--- Lista pozycji ---
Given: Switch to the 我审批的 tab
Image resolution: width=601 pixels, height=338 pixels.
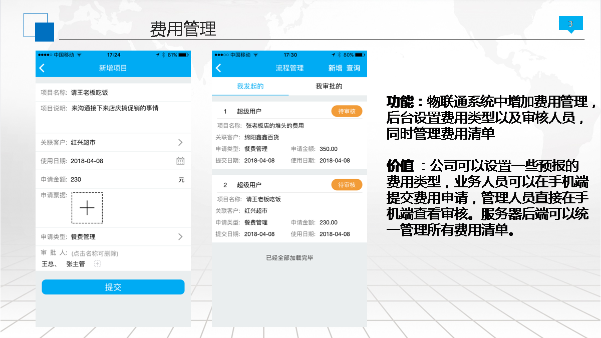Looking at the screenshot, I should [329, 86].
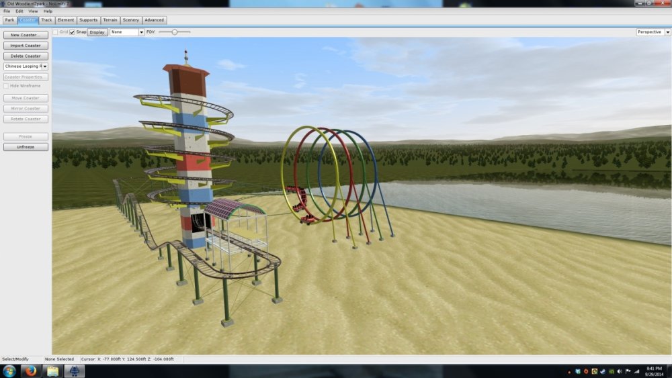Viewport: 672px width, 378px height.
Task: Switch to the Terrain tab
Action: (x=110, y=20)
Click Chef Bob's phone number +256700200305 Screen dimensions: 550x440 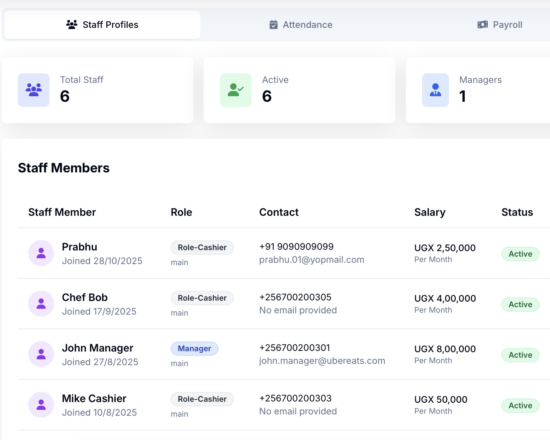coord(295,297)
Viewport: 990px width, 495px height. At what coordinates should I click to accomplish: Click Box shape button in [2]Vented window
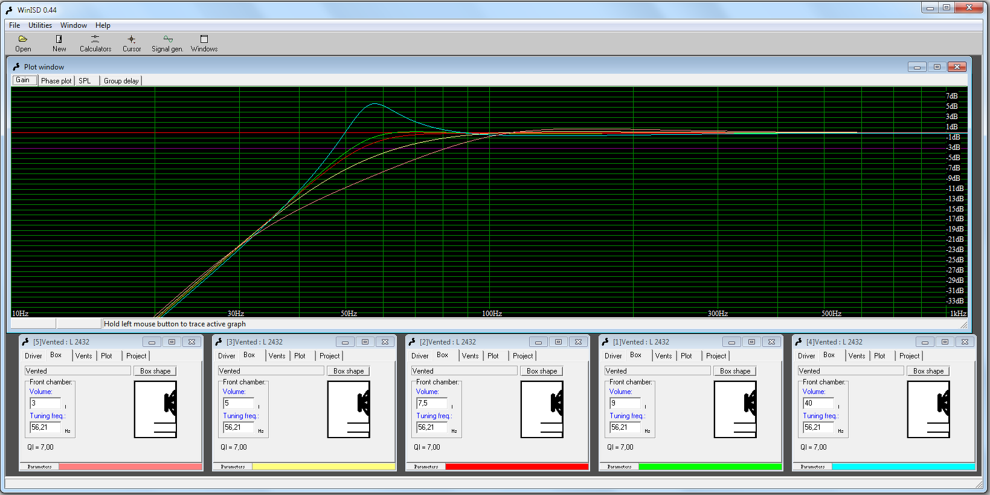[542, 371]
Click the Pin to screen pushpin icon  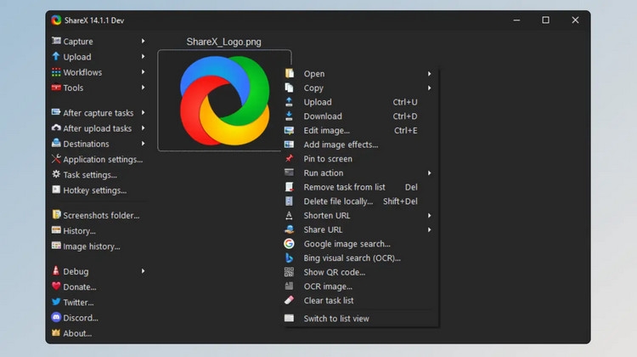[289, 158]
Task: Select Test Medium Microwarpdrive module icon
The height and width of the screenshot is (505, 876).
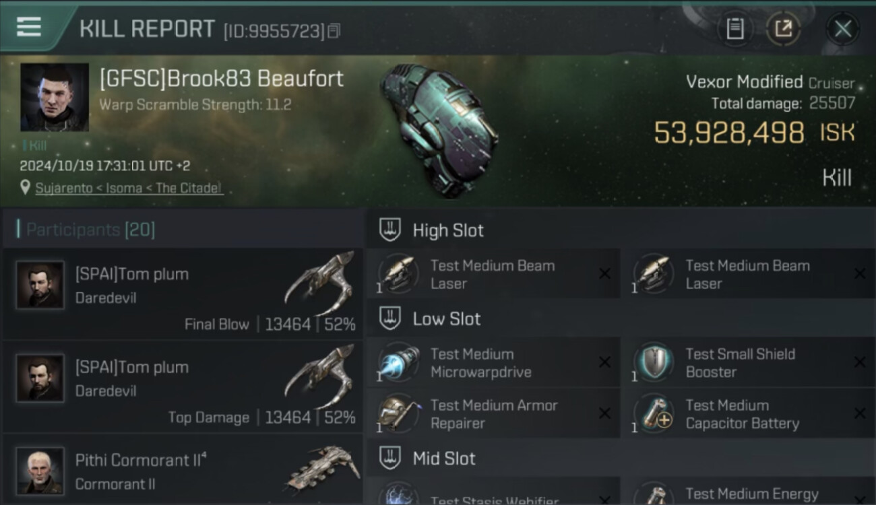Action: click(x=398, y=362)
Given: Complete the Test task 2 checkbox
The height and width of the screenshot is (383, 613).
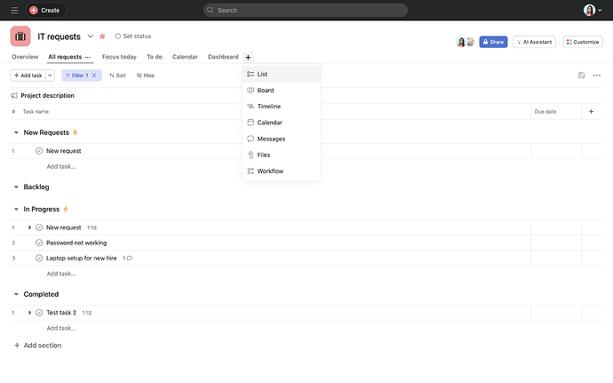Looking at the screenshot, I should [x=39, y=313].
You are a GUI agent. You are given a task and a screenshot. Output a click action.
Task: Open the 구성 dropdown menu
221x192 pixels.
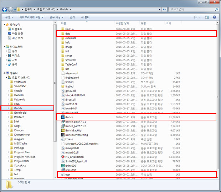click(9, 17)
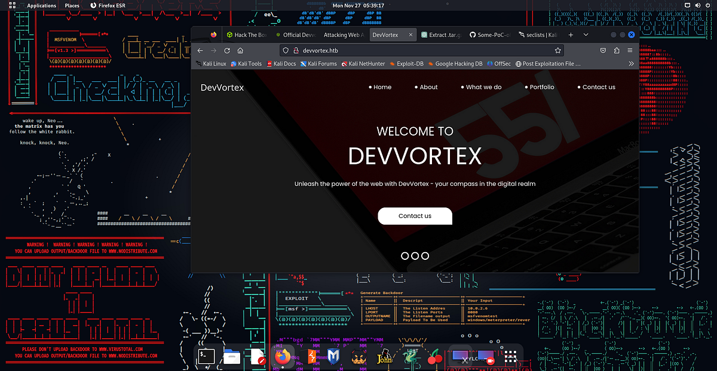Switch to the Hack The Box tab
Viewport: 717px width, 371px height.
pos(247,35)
---
◆ **Krótkie ćwiczenie**
Przedstaw jako listę JSON ciągów znaków, po jednym na wiersz, wiersze powyżej, zaczynając od wiersza zawierającego "Task: Select Test" i kończąc na wierszu zawierającym "Looking at the screenshot, I should [x=39, y=313].", oba włącznie, z pominięciem pustych wierszy. Obrazy pomiń w odpowiedzi.

◆ **Odpowiedź**
[
  "Task: Select Test Medium Microwarpdrive module icon",
  "The height and width of the screenshot is (505, 876).",
  "Action: click(x=398, y=362)",
  "Given: Complete the Test task 2 checkbox",
  "The height and width of the screenshot is (383, 613).",
  "Looking at the screenshot, I should [x=39, y=313]."
]